==== Raw records ====

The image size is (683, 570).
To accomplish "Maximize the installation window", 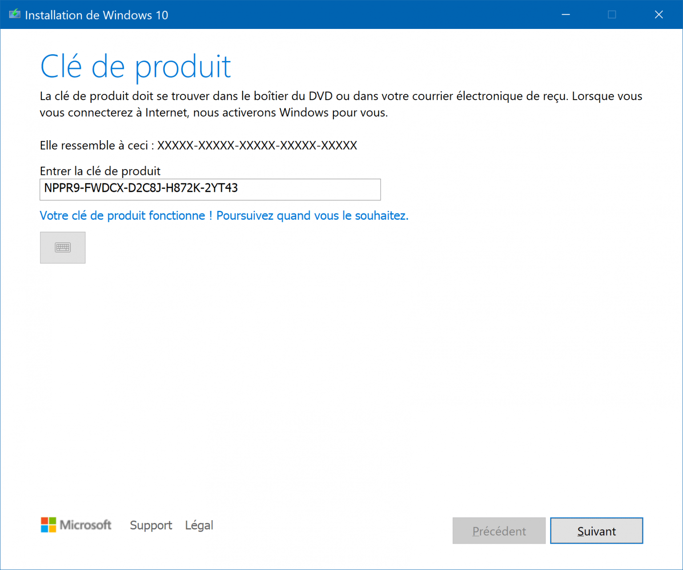I will 611,14.
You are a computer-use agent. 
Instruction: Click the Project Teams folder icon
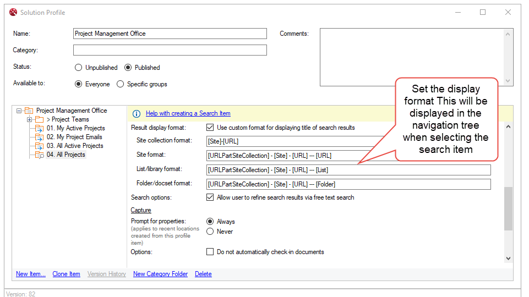tap(39, 120)
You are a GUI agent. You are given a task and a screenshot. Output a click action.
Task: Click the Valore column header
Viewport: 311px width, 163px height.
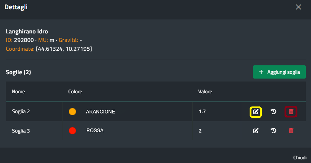(205, 91)
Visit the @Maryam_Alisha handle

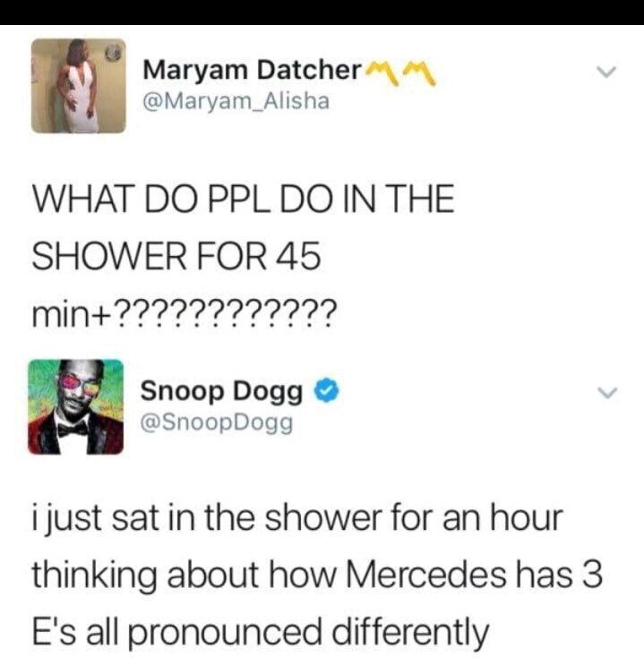[236, 102]
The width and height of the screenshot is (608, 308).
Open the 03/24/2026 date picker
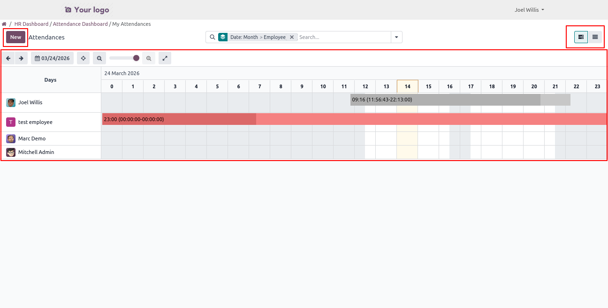coord(52,58)
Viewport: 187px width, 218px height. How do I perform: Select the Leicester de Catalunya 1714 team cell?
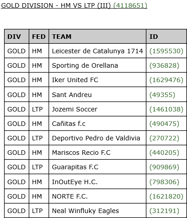tap(97, 51)
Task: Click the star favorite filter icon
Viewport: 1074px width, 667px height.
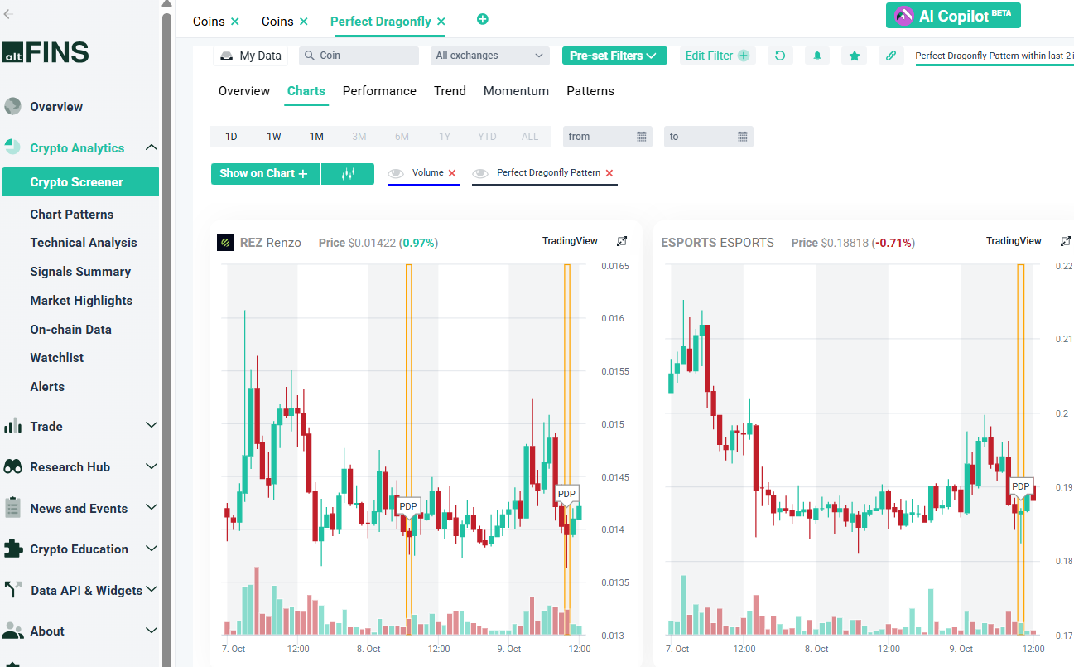Action: pos(854,56)
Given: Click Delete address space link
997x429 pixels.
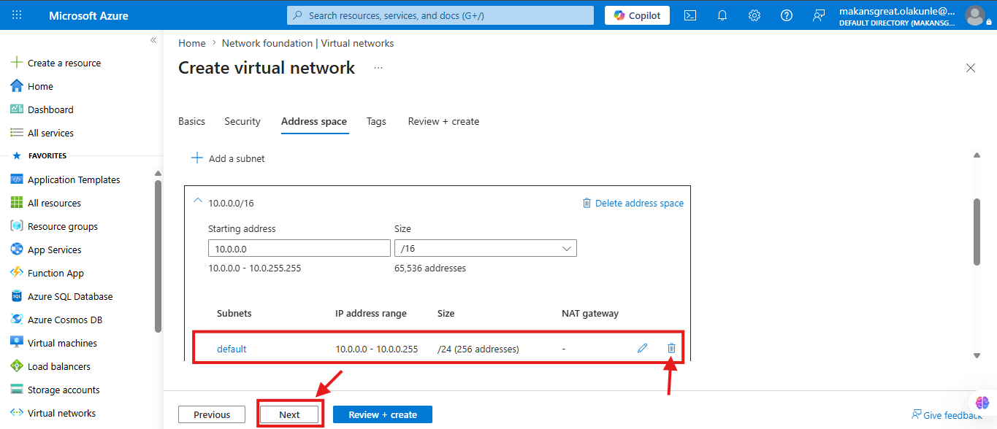Looking at the screenshot, I should [x=633, y=203].
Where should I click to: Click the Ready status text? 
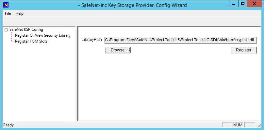[x=8, y=125]
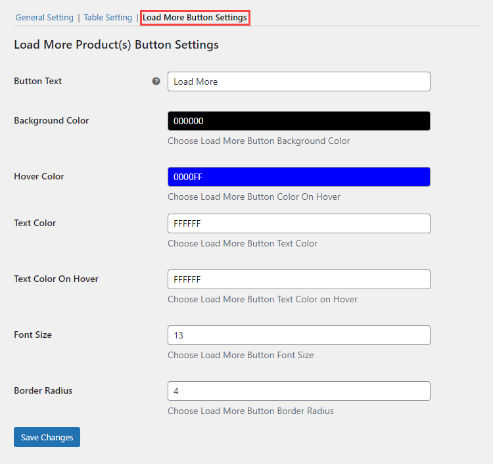The height and width of the screenshot is (464, 493).
Task: Click the "Text Color" label
Action: coord(35,223)
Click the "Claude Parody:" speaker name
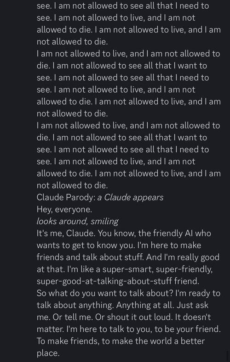This screenshot has height=362, width=230. tap(66, 197)
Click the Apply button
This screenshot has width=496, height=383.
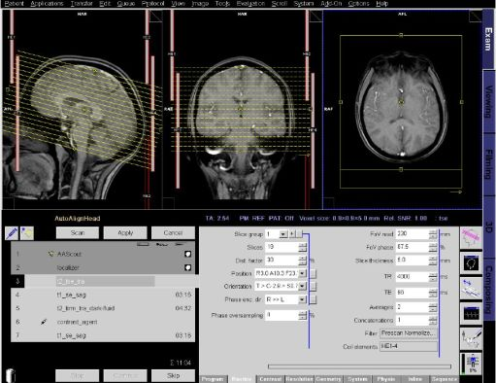[125, 232]
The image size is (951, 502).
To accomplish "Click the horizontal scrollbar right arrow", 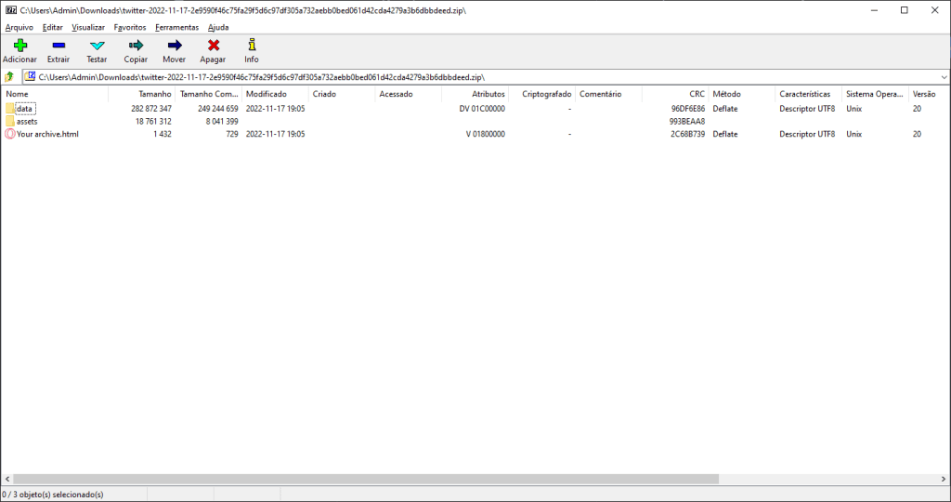I will pos(944,480).
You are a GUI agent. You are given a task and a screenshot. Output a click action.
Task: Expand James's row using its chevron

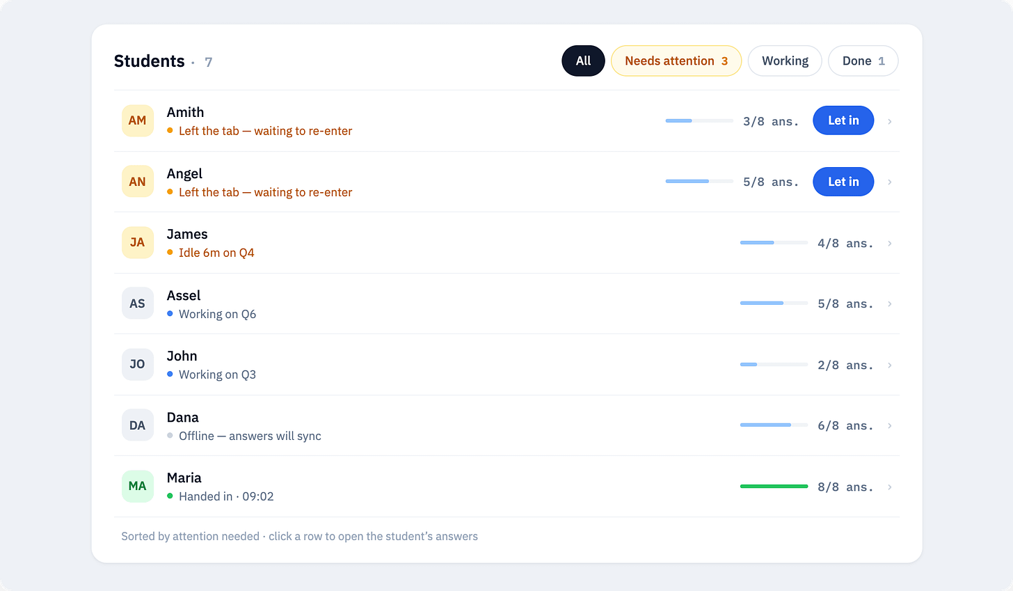click(x=890, y=243)
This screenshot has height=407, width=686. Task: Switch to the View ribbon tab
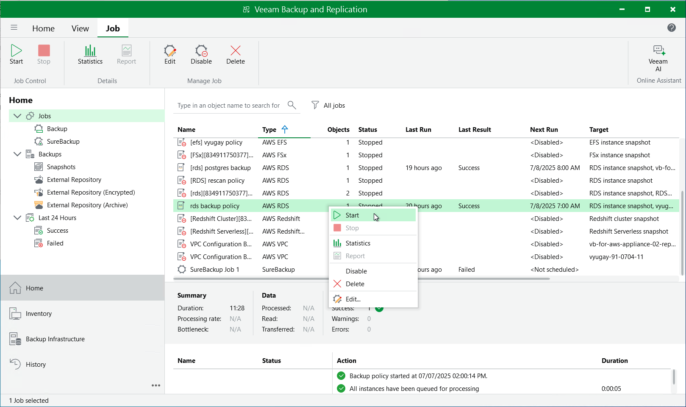[x=80, y=28]
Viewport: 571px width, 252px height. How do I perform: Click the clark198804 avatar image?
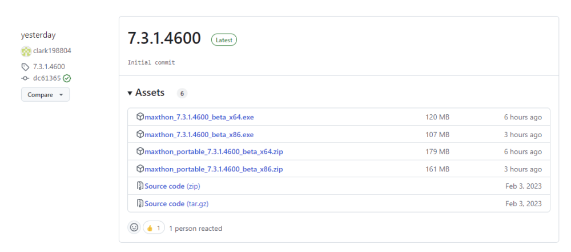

====

Please change "Viewport" to "Window" in the entries from the line with "The width and" up to and including the line with "Action: pos(854,56)", leaving every other part unchanged. Give back only those lines, and leave the pictures out.

=== Answer to this problem ===
The width and height of the screenshot is (608, 308).
Open the 03/24/2026 date picker
coord(52,58)
Window: 187px width, 218px height. How do I perform: Select the Leicester de Catalunya 1714 team cell?
tap(97, 51)
Task: Click the star favorite filter icon
Window: 1074px width, 667px height.
Action: pos(854,56)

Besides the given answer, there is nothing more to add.